The 99p Challenge is a spoof panel game originally broadcast on BBC Radio 4. The show is presented by Sue Perkins and features a selection of regular panelists such as Armando Iannucci and regular writers Kevin Cecil, Andy Riley, Jon Holmes and Tony Roche. Panelists are given silly tasks by Perkins (in a manner not dissimilar to those given on I'm Sorry I Haven't A Clue by Humphrey Lyttelton) and are awarded pence for being funny. The player with the most money at the end of the show is given the chance to win 99p. It has been shown in some episodes that the gamble is compulsory, even if the winner has amassed a fortune of more than 99p in the game.

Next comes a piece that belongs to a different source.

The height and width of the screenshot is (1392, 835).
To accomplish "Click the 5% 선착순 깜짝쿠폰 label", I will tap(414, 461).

This is the second version of the panel game that was previously transmitted by BBC Radio 4 in 1998 as King Stupid. It was then hosted by William Vandyck and featured much the same line-up of comedians and satirists. The contestants were awarded points instead of pence.

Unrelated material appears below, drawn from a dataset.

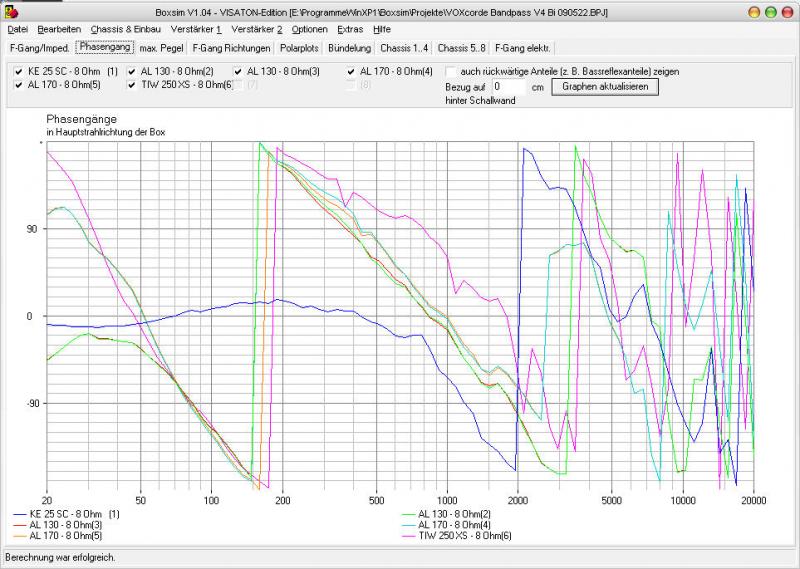Enable 'auch rückwärtige Anteile zeigen' checkbox

coord(452,72)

==Transmission dates and cast list==

| Episode | Broadcast | Guests |
1st Series 1998 King Stupid
| 1. 1-1 | 1998-09-22 | Peter Baynham, Simon Pegg, Sue Perkins, Dave Green |
| 2. 1-2 | 1998-09-29 | Peter Baynham, Simon Pegg, Sue Perkins, Dave Green |
| 3. 1-3 | 1998-10-06 | Peter Baynham, Morwenna Banks, Tom Binns, Dave Green |
| 4. 1-4 | 1998-10-13 | Peter Baynham, Simon Pegg, Sue Perkins, Dave Green |
| 5. 1-5 | 1998-10-20 | Peter Baynham, Morwenna Banks, Dave Green, Tom Binns |
| 6. 1-6 | 1998-10-27 | Peter Baynham, Sue Perkins, Simon Pegg, Dave Green |
2nd Series 2000 The 99p Challenge
| 7. 2-1 | 2000-06-22 | Simon Pegg, Peter Baynham, Armando Iannucci, Jack Docherty |
| 8. 2-2 | 2000-06-29 | Simon Pegg, Peter Baynham, Richard Herring, David Quantick |
| 9. 2-3 | 2000-07-06 | Simon Pegg, Peter Baynham, Tom Binns, David Schneider |
| 10. 2-4 | 2000-07-13 | Simon Pegg, Peter Baynham, Richard Herring, Mel Giedroyc |
| 11. 2-5 | 2000-07-20 | Simon Pegg, Peter Baynham, Tom Binns, David Schneider |
| 12. 2-6 | 2000-07-27 | Simon Pegg, Peter Baynham, Armando Iannucci, Jack Docherty |
3rd Series 2001
| 13. 3-1 | 2001-07-19 | Armando Iannucci, Simon Pegg, Bill Bailey, Peter Serafinowicz |
| 14. 3-2 | 2001-07-26 | Armando Iannucci, Simon Pegg, Peter Baynham, David Quantick |
| 15. 3-3 | 2001-08-02 | Armando Iannucci, Simon Pegg, Nick Frost, Ben Moor |
| 16. 3-4 | 2001-08-09 | Peter Serafinowicz, Tom Binns, Nick Frost, Marcus Brigstocke |
| 17. 3-5 | 2001-08-16 | Armando Iannucci, Simon Pegg, Nick Frost, Peter Baynham |
| 18. 3-6 | 2001-08-23 | Peter Serafinowicz, Tom Binns, Nick Frost, Ben Moor |
4th Series 2003
| 19. 4-1 | 2003-02-04 | Armando Iannucci, Simon Pegg, David Quantick, Bill Bailey |
| 20. 4-2 | 2003-02-11 | Armando Iannucci, Simon Pegg, Peter Serafinowicz, Marcus Brigstocke |
| 21. 4-3 | 2003-02-18 | Armando Iannucci, Simon Pegg, Peter Serafinowicz, Jon Holmes |
| 22. 4-4 | 2003-02-25 | Armando Iannucci, Peter Baynham, Marcus Brigstocke, Nick Frost |
| 23. 4-5 | 2003-03-04 | Armando Iannucci, Peter Baynham, Jack Docherty, Sean Lock |
| 24. 4-6 | 2003-03-11 | Armando Iannucci, Simon Pegg, Marcus Brigstocke, Jon Holmes |
5th Series 2004
| 25. 5-1 | 2004-08-25 | Armando Iannucci, Peter Baynham, Simon Pegg, Jon Holmes |
| 26. 5-2 | 2004-09-01 | Armando Iannucci, Peter Serafinowicz, Miranda Hart, Rob Rouse |
| 27. 5-3 | 2004-09-08 | Armando Iannucci, Peter Baynham, Simon Pegg, Dan Antopolski |
| 28. 5-4 | 2004-09-15 | Armando Iannucci, Rob Rouse, Jon Holmes, Marcus Brigstocke |
| 29. 5-5 | 2004-09-22 | Armando Iannucci, Nick Frost, Marcus Brigstocke, Miranda Hart |
| 30. 5-6 | 2004-09-29 | Armando Iannucci, Nick Frost, Rob Rouse, Peter Serafinowicz |

Series of the show continue to be repeated on BBC Radio 4 Extra.

== Theme tune ==
The show's theme is an excerpt from Alexander Borodin's opera Prince Igor. The show ends with Nena's "99 Luftballons". After the panellists are introduced, a brief snippet of Carl Orff's O Fortuna from Carmina Burana is played.